* [Records for this task]:
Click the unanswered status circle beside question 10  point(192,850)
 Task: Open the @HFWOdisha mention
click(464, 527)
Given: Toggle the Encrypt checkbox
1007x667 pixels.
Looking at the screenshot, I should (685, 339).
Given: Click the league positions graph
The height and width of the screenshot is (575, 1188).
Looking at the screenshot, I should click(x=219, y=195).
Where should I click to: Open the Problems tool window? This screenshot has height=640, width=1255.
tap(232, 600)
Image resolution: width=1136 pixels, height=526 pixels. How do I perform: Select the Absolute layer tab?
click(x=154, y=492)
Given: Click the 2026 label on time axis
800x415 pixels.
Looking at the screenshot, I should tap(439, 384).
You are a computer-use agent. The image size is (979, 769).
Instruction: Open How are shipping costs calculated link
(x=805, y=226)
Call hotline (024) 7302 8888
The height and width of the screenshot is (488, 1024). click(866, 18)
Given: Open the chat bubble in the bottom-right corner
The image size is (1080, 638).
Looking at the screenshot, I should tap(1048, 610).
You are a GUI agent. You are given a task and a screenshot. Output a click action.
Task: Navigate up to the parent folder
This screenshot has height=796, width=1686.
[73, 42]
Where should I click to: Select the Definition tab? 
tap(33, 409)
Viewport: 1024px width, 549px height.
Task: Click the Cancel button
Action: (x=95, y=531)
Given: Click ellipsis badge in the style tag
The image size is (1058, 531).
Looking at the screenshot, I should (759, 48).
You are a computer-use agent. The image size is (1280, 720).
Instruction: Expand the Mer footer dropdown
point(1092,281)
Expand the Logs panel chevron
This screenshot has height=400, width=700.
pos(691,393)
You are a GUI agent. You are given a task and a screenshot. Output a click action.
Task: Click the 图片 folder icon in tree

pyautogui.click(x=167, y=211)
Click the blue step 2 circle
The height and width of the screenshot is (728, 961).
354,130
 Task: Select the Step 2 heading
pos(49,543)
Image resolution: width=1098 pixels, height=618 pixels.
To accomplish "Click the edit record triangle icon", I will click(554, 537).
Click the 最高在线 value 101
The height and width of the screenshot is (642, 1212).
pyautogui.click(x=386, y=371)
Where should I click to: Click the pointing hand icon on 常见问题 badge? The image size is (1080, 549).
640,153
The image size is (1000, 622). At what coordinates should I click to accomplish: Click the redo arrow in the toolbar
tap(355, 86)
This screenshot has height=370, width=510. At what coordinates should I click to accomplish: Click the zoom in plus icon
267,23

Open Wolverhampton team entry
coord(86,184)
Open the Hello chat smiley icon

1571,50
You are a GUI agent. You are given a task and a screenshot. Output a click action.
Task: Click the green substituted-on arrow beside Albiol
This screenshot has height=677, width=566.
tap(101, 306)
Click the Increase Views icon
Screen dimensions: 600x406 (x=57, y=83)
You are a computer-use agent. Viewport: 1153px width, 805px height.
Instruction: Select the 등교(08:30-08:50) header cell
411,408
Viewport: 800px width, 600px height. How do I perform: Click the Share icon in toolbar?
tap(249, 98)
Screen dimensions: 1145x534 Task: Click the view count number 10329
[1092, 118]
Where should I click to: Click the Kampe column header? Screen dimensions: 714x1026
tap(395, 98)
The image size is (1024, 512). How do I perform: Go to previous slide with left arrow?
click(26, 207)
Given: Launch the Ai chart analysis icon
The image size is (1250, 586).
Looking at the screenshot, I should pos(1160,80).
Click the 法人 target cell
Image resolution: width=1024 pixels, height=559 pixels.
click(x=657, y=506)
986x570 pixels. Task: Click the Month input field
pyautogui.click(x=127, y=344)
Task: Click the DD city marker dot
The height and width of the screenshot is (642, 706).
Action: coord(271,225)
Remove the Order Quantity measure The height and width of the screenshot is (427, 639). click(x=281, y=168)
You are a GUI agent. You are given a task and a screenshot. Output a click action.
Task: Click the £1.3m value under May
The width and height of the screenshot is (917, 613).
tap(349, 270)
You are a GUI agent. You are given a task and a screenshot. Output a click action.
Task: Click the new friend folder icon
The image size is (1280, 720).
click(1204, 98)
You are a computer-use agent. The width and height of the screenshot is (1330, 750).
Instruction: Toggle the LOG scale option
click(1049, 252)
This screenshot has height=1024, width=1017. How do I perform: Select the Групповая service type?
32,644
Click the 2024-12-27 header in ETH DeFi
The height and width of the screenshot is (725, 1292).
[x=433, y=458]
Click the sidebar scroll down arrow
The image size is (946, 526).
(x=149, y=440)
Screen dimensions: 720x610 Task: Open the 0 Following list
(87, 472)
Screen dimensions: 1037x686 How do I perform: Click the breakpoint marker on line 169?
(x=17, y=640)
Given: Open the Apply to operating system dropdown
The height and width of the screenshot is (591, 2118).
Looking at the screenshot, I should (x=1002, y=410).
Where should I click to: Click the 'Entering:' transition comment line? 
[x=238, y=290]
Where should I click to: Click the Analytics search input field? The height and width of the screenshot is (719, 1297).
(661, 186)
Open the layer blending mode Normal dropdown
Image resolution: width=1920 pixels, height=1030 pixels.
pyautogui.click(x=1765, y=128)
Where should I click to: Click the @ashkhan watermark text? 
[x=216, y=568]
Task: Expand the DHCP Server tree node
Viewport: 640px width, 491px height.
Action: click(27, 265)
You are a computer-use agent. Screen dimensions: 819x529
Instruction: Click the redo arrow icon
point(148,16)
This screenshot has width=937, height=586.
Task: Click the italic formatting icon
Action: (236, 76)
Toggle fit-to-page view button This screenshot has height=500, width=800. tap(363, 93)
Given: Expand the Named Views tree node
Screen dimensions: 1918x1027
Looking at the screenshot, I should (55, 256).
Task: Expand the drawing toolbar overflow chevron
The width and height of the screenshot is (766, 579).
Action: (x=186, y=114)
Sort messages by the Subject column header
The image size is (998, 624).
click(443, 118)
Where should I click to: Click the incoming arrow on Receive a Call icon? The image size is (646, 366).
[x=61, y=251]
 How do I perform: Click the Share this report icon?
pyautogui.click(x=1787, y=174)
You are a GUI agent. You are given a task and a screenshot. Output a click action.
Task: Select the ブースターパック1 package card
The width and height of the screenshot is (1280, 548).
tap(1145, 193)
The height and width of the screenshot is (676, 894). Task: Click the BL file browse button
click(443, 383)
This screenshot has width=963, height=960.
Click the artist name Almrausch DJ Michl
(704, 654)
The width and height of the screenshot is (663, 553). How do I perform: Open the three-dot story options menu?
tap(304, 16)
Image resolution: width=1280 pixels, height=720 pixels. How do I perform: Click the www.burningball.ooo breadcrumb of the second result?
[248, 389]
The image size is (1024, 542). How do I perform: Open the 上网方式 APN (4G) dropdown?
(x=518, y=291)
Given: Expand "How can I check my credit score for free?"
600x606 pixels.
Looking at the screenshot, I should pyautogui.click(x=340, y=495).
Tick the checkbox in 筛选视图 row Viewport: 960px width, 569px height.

* [Work instruction]: Pull out every line holding "chevron" from the records above, and copy it.

* [Exercise solution]:
Expand the Logs panel chevron
Task: Expand the drawing toolbar overflow chevron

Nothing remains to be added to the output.